И это не было вспышкой юношеского фанатизма – Коперник написал эти слова в 1524 году, когда ему было уже за пятьдесят. Отказавшись от привычной уже предупредительности и сдержанности, неожиданная страстность высказываний была порождена отчаянной необходимостью укрепить свою веру в древних, которая уже была сотрясена. Через десять лет он признается Ретикусу, что древние обманули его, что "они не проявили незаинтересованности, но оформили многие наблюдения, чтобы те соответствовали их собственным теориям относительно движения планет" (Ретикус "Ephemerides Novae" – Лейпциг, 1950, цитируется по Прове, том II, стр. 391).
Если не считать двадцать семь собственных наблюдений, вся система Коперника была основана на наблюдательных данных Птолемея, Гиппарха и других греческих и арабских астрономов, чьи заявления он некритично воспринял в качестве евангельских истин, никогда не рассматривая возможности ошибок, совершенных беспечными писцами и переводчиками в этих давно известных испорченностью текстах, ни рассуждая о промахах и подгонке данных со стороны самих древних наблюдателей. Когда же, наконец, он осознал ненадежность данных, на основе которых он вел собственное строительство, ему, видимо, показалось, что из системы вываливается дно. Но к этому моменту было уже поздно что-либо в этом плане делать[172]. Наряду с постоянными опасениями выглядеть смешным, похоже, именно осознание принципиальной дефектности и заставляла Коперника оттягивать публикацию своей книги. Да, ученый верил, что Земля и вправду движется. Вот только теперь он уже не мог больше верить, что и Земля, и другие планеты по-настоящему движутся тем образом, который был приписан им в его книге.

ИСХОДНЫЕ ДАННЫЕ:

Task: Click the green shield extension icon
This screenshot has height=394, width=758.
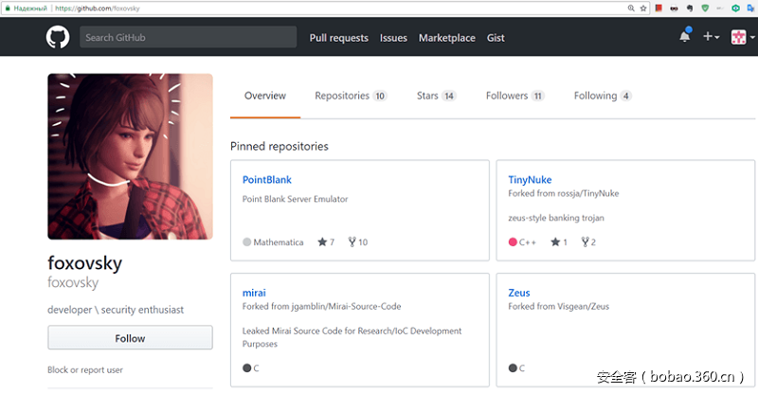Action: 704,8
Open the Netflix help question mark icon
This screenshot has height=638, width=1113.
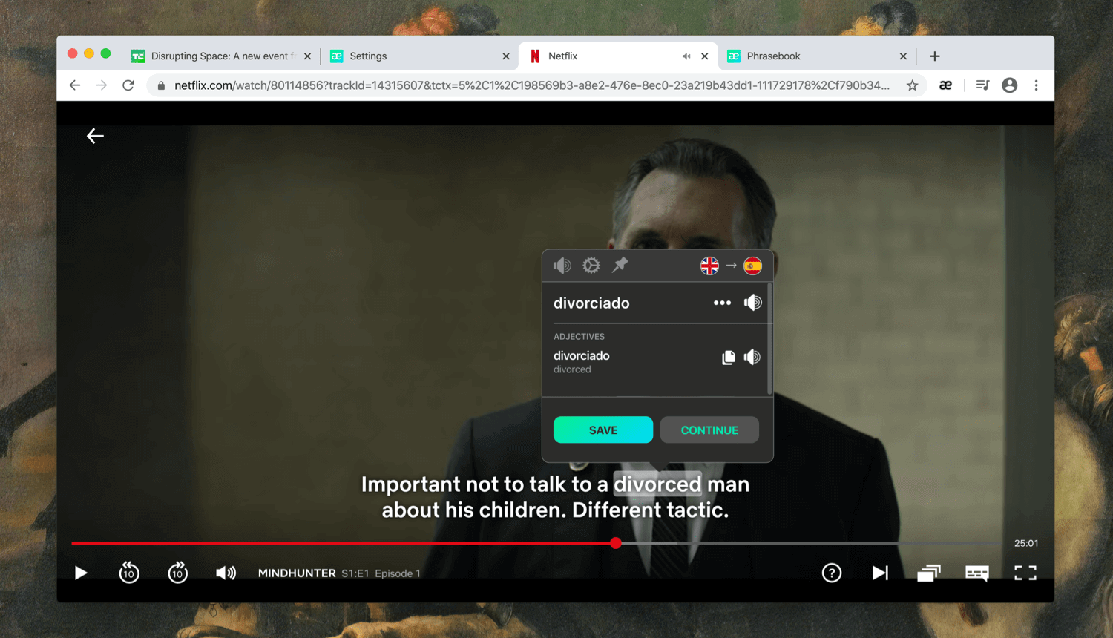click(x=832, y=573)
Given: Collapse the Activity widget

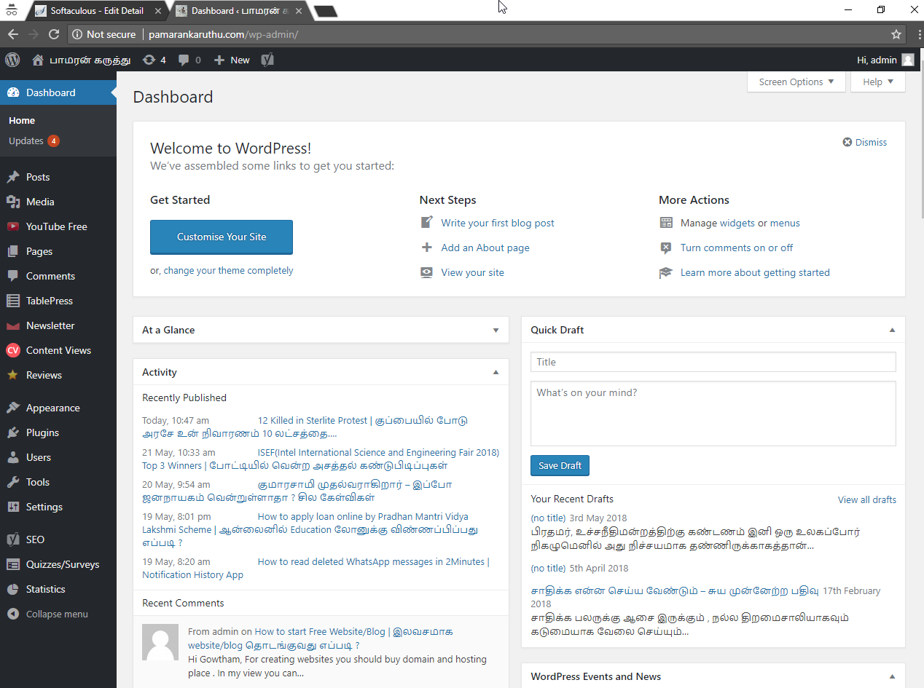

ЧТО НУЖНО СДЕЛАТЬ:
- A) Ответьте на вопросы по отрывку о Копернике, каждый ответ с новой строки:
(i) В каком году Коперник написал эти слова?
(ii) Кому Коперник через десять лет признался, что древние обманули его?
(iii) Сколько собственных наблюдений Коперника упомянуто в отрывке?
- B) Согласуются ли с отрывком о Копернике следующие утверждения? Для каждого ответьте «да» или «нет» и приведите решающие слова отрывка в виде точной цитаты.
(i) Коперник написал эти слова в молодости.
(ii) Система Коперника опиралась на наблюдательные данные Птолемея и Гиппарха.
(iii) Коперник перестал верить в то, что Земля движется.
- C) Перечислите все имена людей, упомянутые в отрывке о Копернике.

ОТВЕТЫ ПО ПОРЯДКУ:
- A)
(i) В 1524 году.
(ii) Ретикусу.
(iii) Двадцать семь.

- B)
(i) Нет: «когда ему было уже за пятьдесят».
(ii) Да: «вся система Коперника была основана на наблюдательных данных Птолемея, Гиппарха и других греческих и арабских астрономов».
(iii) Нет: «Да, ученый верил, что Земля и вправду движется».

- C) Коперник, Ретикус, Прове, Птолемей, Гиппарх.